- **Perintah A**
Jawab pertanyaan berikut berdasarkan berita tentang tuntutan China kepada AS.
(i) Kapan pertemuan virtual di bawah MMCA berlangsung?
(ii) Siapa juru bicara Kementerian Pertahanan China yang disebut dalam berita itu?
(iii) Menurut juru bicara itu, apa solusi mendasar untuk masalah keselamatan penerbangan dan maritim China-AS?

- **Potongan Teks**
------

China Tuntut AS Akhiri Operasi Militer Dekat Perbatasannya

Jum'at, 31 Desember 2021 - 03:14 WIB
Pesawat dari Carrier Air Wing 11 dan Royal Malaysian Air Force terbang di atas kapal induk USS Theodore Roosevelt selama latihan bersama di Laut China Selatan pada 7 April 2021. Foto/Newsweek
BEIJING - China mengatakan pihaknya menuntut diakhirinya operasi militer Amerika Serikat (AS) di laut dan langit terdekatnya ketika perwakilan pertahanannya mengadakan pembicaraan dengan perwira pasukan Amerika di Pasifik awal bulan ini.

Pertemuan virtual yang dilakukan di bawah Perjanjian Konsultatif Maritim Militer (MMCA) berlangsung antara 14 dan 16 Desember. Perwakilan dari Armada dan Angkatan Udara Pasifik AS bertemu dengan rekan-rekan dari Angkatan Laut dan Udara Tentara Pembebasan Rakyat (PLA) Republik Rakyat China (RRC).

Pada hari Kamis, Kementerian Pertahanan China menggunakan konferensi pers terakhirnya tahun ini untuk menyampaikan keluhan tentang postur pertahanan AS dan persepsi yang berkembang tentang ancaman militer China di antara anggota parlemen di Capitol Hill.





Juru bicara Kementerian Pertahan China, Kolonel Tan Kefei, juga tidak terlalu tertutup dalam ringkasan pertemuan MMCA bulan ini dengan pejabat Amerika.

Ia mengatakan kedua belah pihak bertukar pandangan tentang keadaan keselamatan penerbangan dan maritim China-AS saat ini dan membahas langkah-langkah untuk mengatasi masalah keselamatan.

"China menjelaskan dengan sangat jelas kepada AS bahwa keselamatan kapal dan pesawat terbang terkait dengan keamanan nasional," kata Tan.

“Akar penyebab masalah keselamatan penerbangan dan maritim China-AS adalah kapal perang dan pesawat tempur Amerika yang telah melakukan pengintaian jangka panjang, intensitas tinggi, jarak dekat, pengukuran, latihan yang sangat ditargetkan, serta seringnya pelanggaran dan tindakan provokatif di wilayah laut dan wilayah udara dekat China," sambungnya.

“AS menghentikan operasi angkatan laut dan angkatan udara yang bermusuhan ini adalah solusi mendasar untuk masalah keselamatan penerbangan dan maritim China-AS,” cetusnya seperti dilansir dari Newsweek, Jumat (31/12/2021).

------

- **Perintah B**
Kutip tanpa perubahan baris-baris daftar, mulai dari baris yang memuat "The width and height of the screenshot is (1145, 664)." sampai baris yang memuat "pos(133,390)". Jangan sertakan gambarnya.

- **Daftar Tugas**
------

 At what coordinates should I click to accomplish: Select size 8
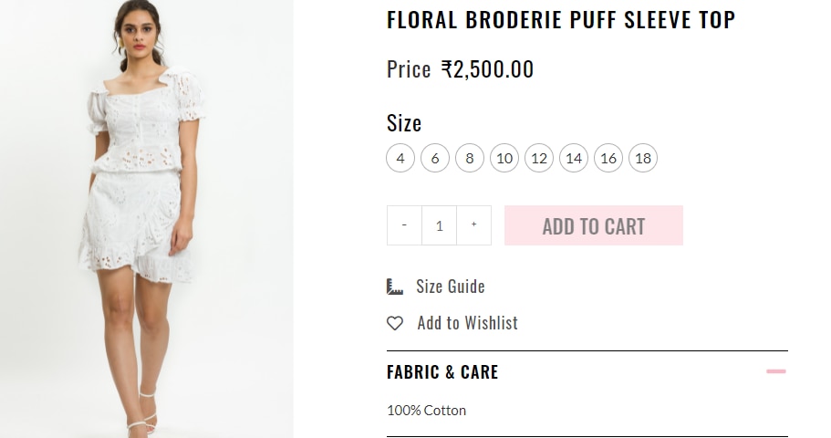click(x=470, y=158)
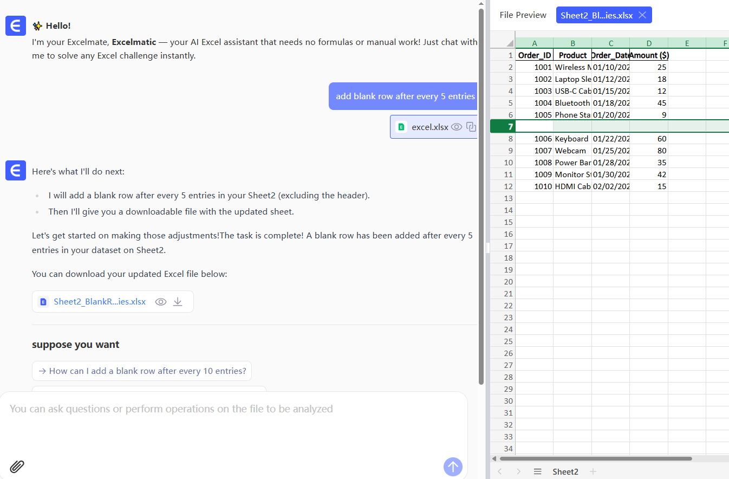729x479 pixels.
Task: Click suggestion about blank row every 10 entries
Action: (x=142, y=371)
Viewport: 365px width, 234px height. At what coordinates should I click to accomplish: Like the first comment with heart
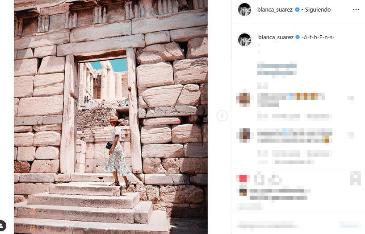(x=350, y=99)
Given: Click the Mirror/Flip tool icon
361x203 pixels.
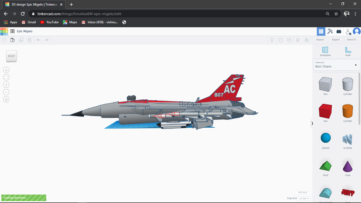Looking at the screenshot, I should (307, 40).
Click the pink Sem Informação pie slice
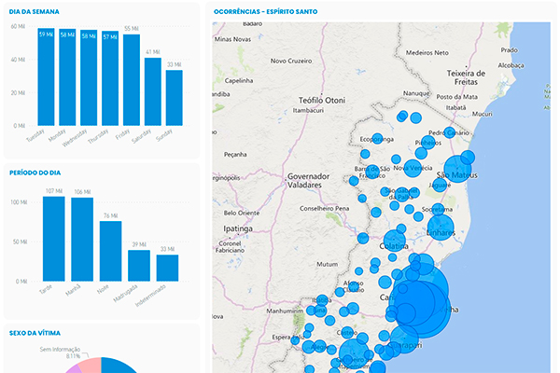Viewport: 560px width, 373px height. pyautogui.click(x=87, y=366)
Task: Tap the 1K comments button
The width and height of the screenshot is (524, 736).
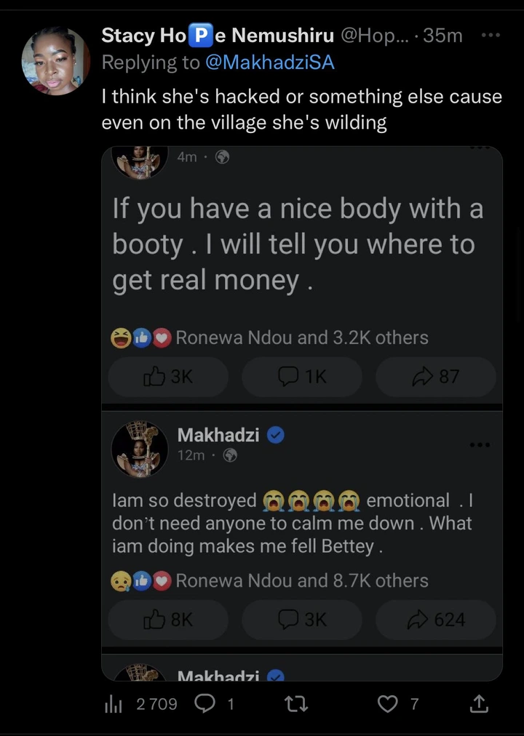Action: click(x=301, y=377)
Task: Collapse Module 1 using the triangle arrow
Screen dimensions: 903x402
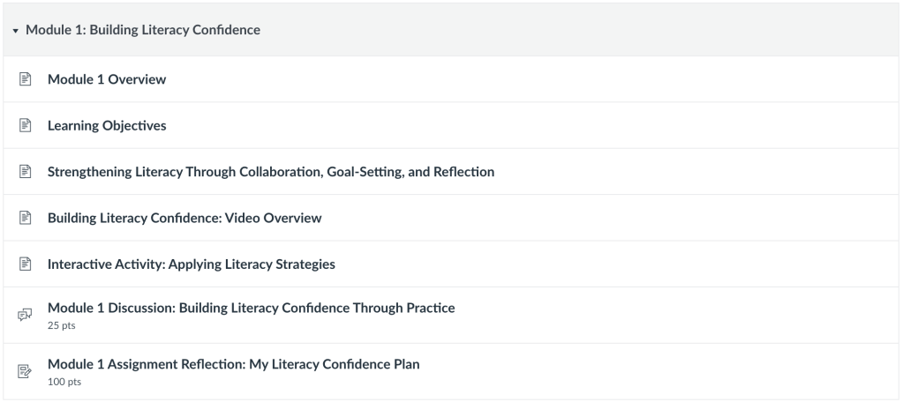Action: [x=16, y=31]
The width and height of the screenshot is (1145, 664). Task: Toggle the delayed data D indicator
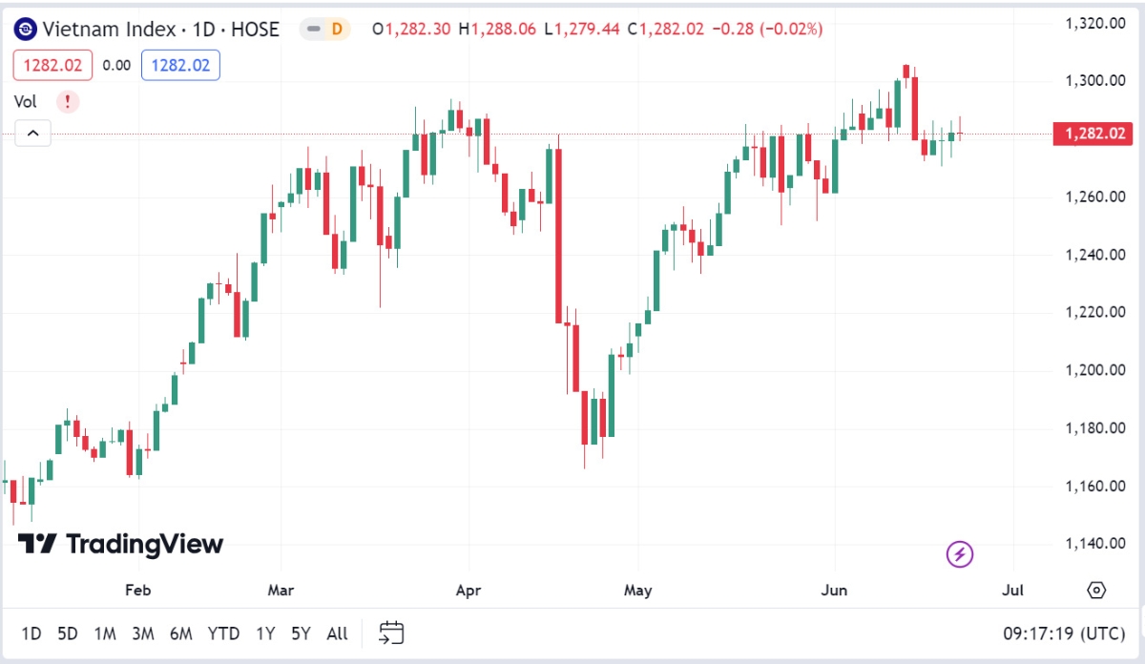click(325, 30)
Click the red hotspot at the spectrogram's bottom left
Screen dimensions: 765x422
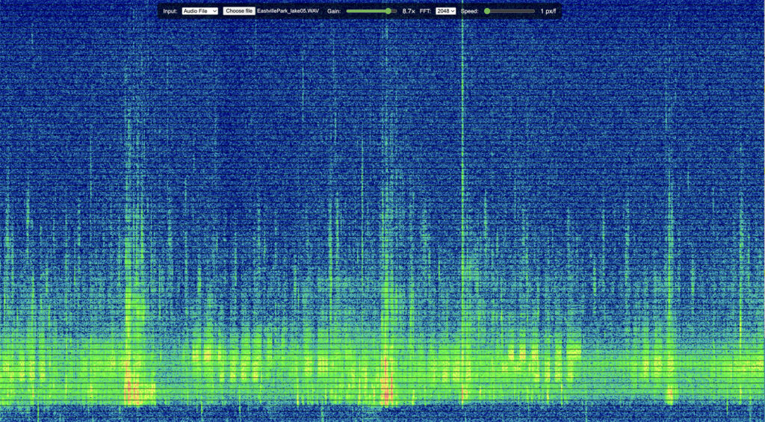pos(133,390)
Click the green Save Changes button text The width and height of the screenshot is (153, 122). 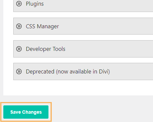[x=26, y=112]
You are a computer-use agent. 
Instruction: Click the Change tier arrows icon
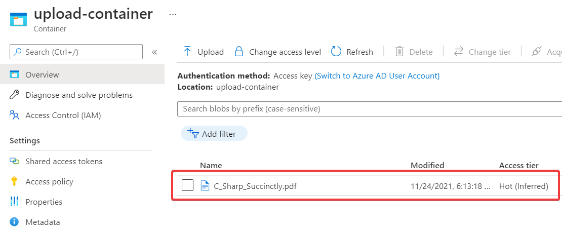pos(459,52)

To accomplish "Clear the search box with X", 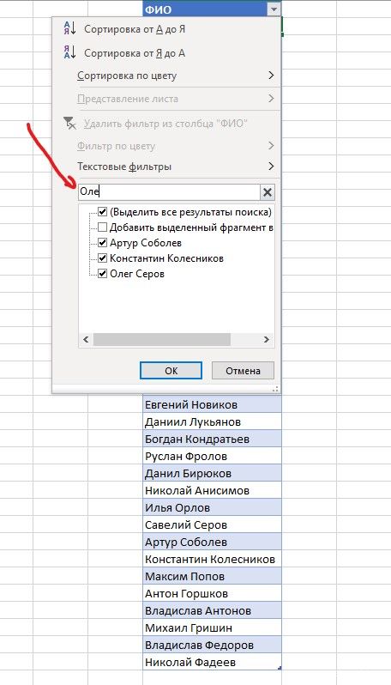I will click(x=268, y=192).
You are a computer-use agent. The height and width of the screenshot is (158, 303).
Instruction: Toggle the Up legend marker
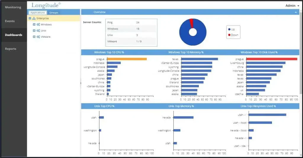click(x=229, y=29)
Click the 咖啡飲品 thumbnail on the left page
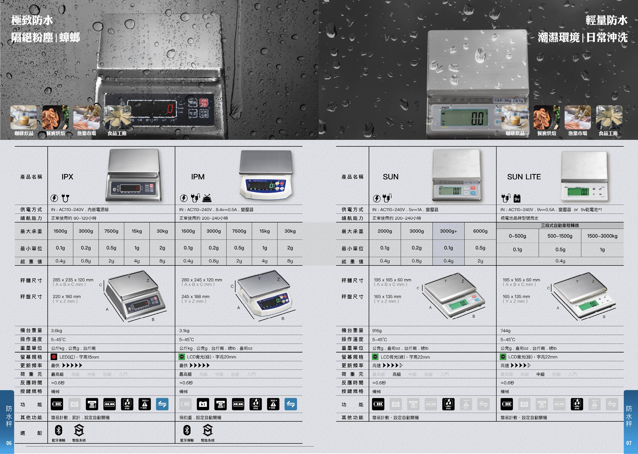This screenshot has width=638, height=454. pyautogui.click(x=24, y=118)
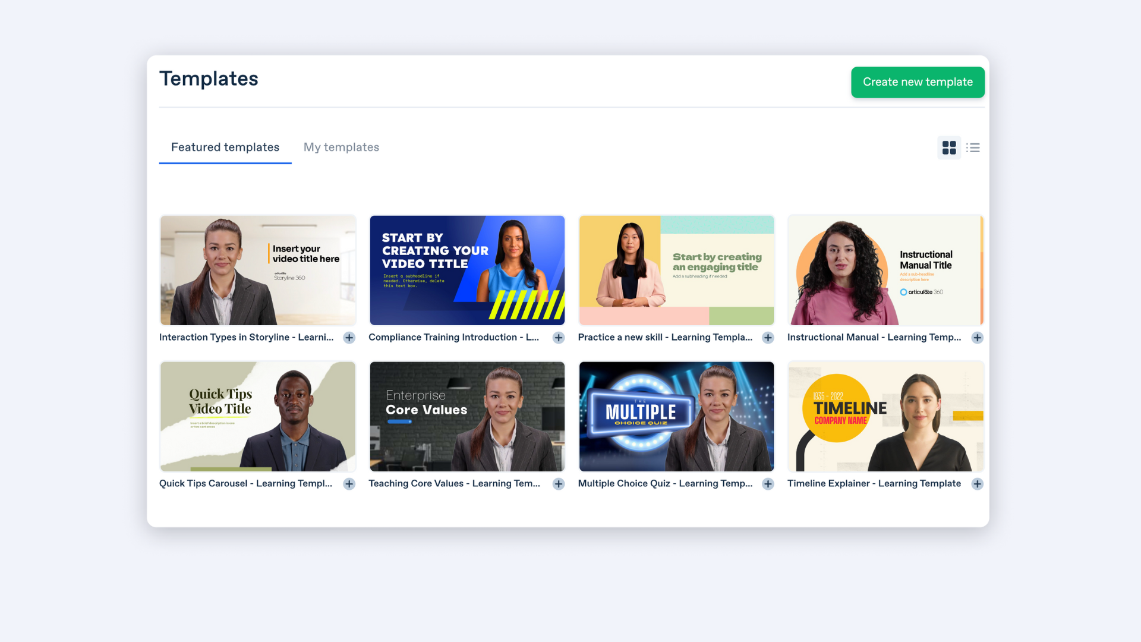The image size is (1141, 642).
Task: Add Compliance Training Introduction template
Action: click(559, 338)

------

- **Jawaban Lengkap A**
(i) Antara 14 dan 16 Desember.
(ii) Kolonel Tan Kefei.
(iii) AS menghentikan operasi angkatan laut dan angkatan udara yang bermusuhan.

- **Jawaban Lengkap B**
The width and height of the screenshot is (1145, 664). Task: Toggle the delayed data D indicator
click(325, 30)
Click the red hotspot at the spectrogram's bottom left
Screen dimensions: 765x422
pos(133,390)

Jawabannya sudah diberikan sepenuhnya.